- _AUFTRAG_
Gib die Zeilen ab der Zeile mit „How do I perform: Toggle“ bis einschließlich der Zeile mit „Action: 903,148“ wortgetreu wieder. Lass die Bilder in deiner Antwort weg.

- _VORLIEGENDE ZEILEN_
--------------------------------

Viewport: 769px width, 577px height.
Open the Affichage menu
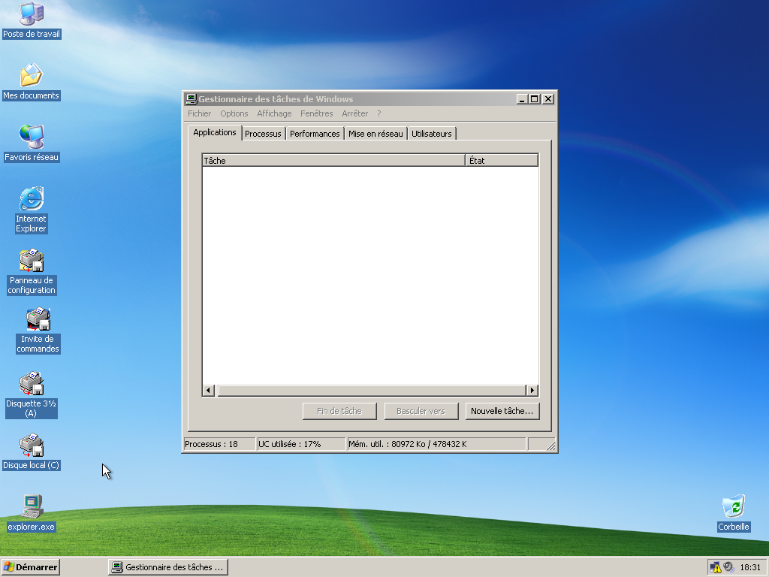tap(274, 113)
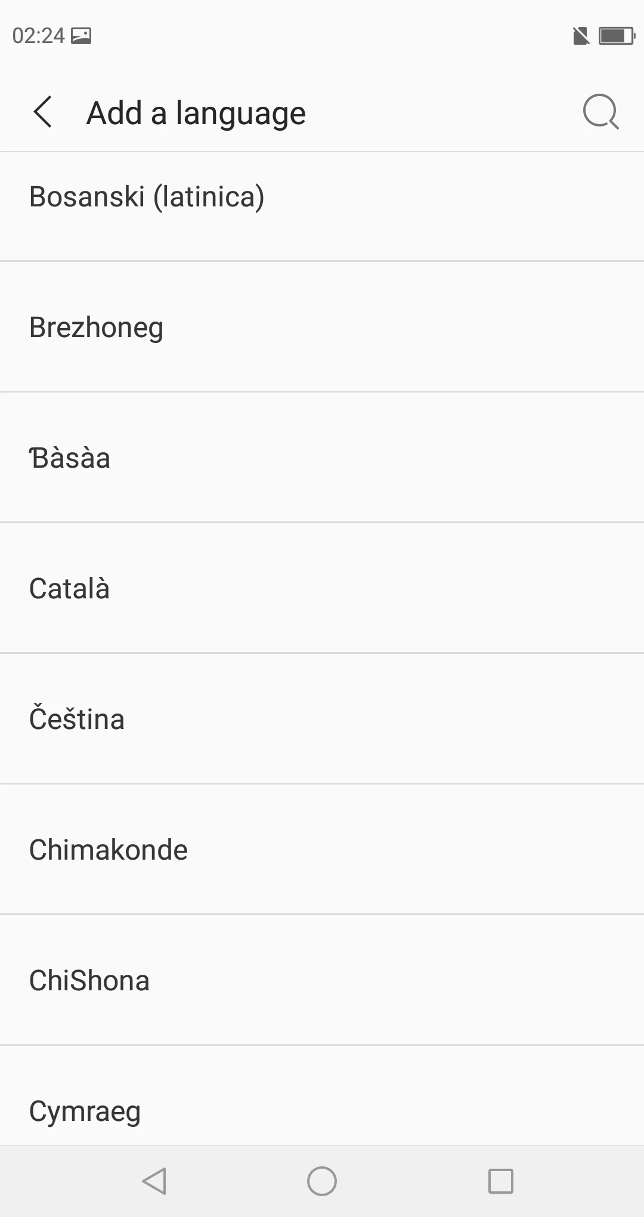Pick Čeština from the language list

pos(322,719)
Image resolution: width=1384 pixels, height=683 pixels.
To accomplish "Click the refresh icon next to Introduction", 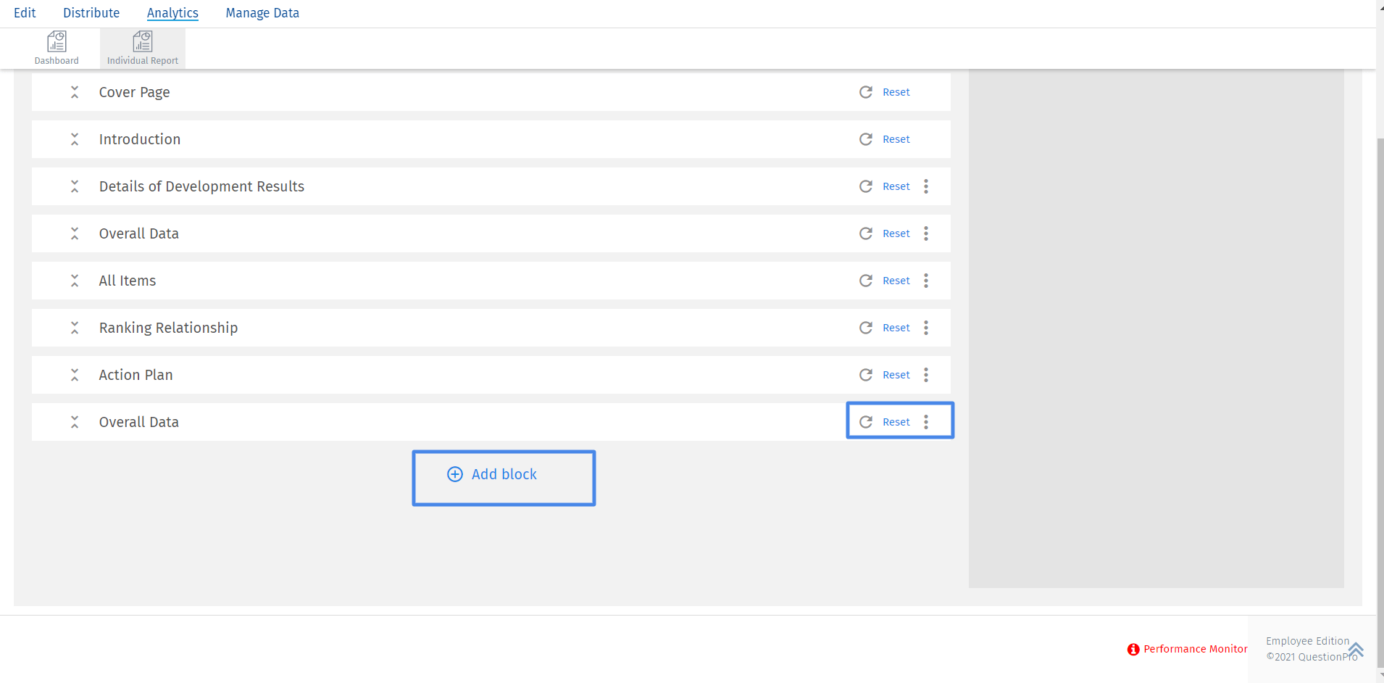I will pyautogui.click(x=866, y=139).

--------------------------------

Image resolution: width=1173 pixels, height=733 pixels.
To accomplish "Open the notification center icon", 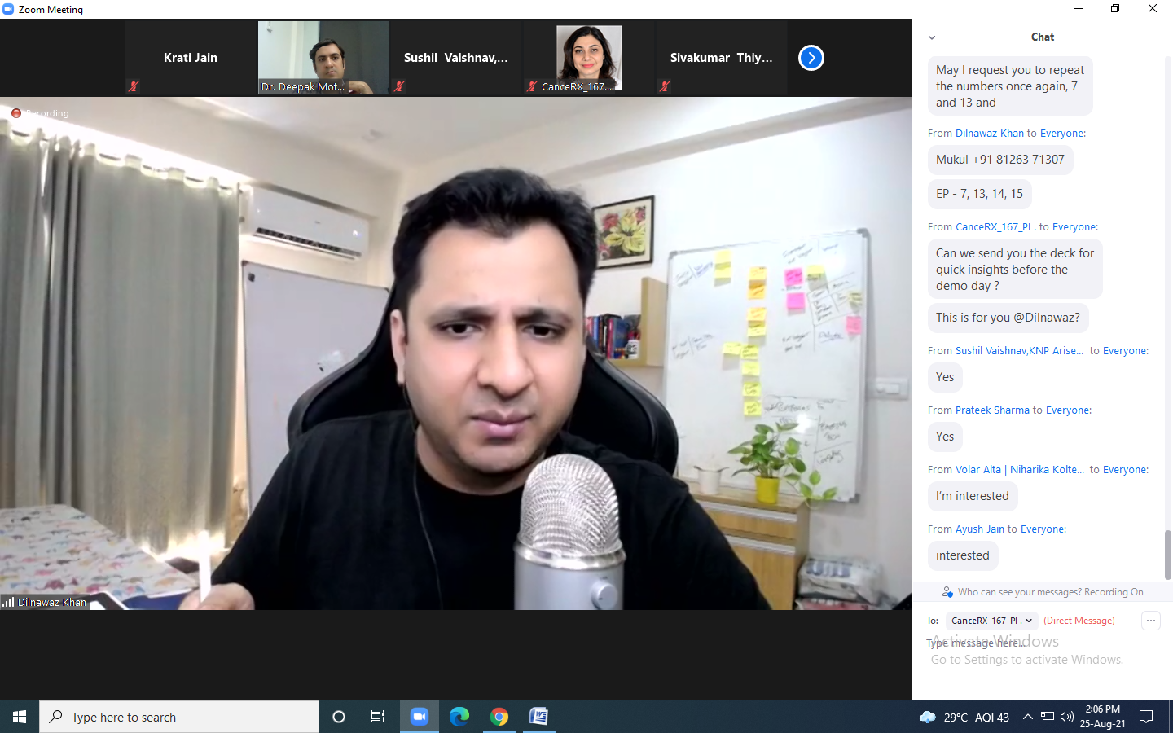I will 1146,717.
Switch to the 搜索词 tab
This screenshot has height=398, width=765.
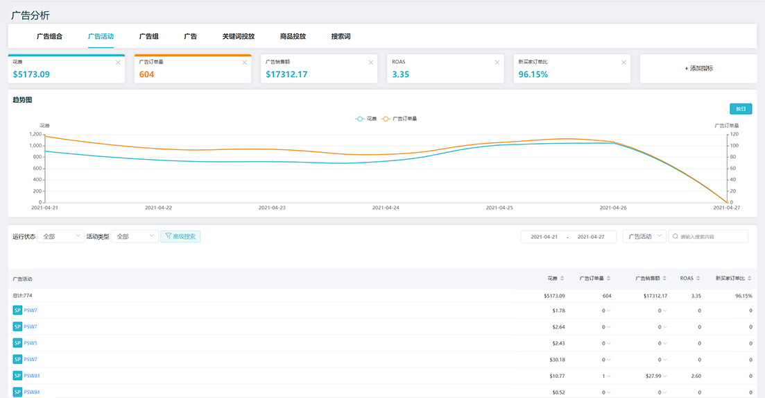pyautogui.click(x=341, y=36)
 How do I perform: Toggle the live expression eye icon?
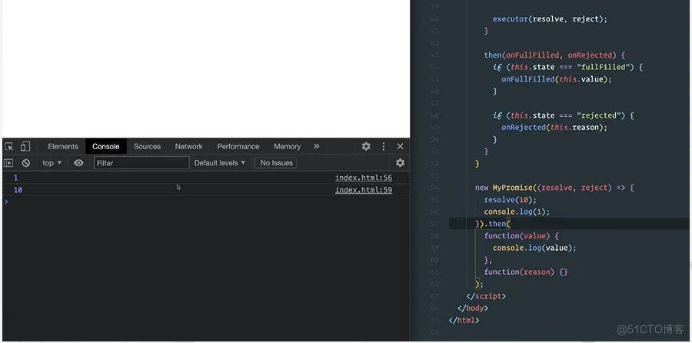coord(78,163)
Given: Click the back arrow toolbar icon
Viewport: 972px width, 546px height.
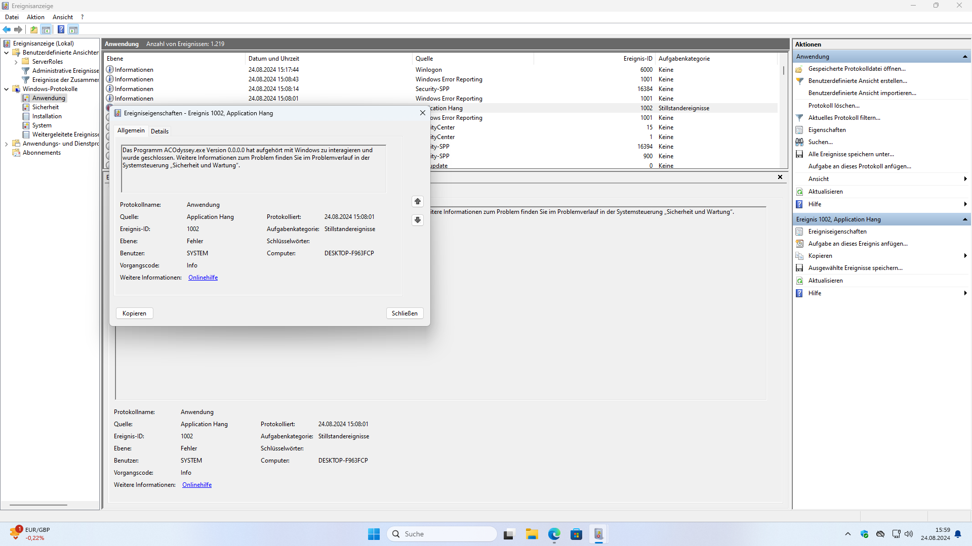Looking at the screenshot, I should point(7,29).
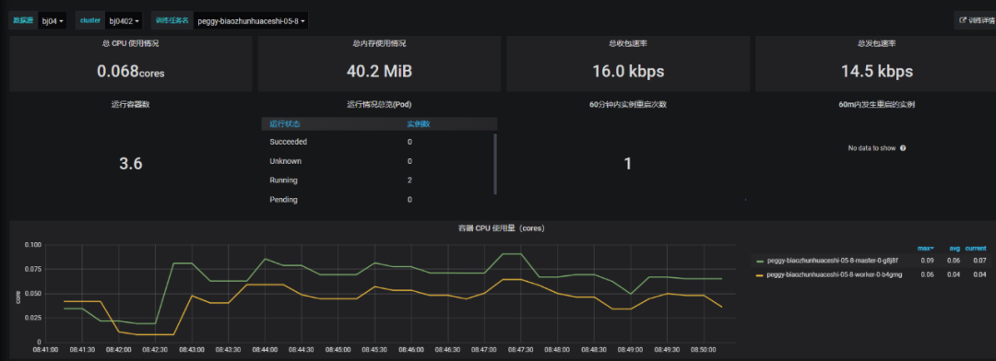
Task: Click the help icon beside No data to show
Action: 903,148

--------------------------------

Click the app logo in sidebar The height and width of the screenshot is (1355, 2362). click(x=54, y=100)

--------------------------------

- _LÖSUNG_
 How do I perform: Toggle the live expression eye icon?
coord(78,163)
Given: Click the back arrow toolbar icon
Viewport: 972px width, 546px height.
Looking at the screenshot, I should point(7,29).
Task: Click the help icon beside No data to show
Action: 903,148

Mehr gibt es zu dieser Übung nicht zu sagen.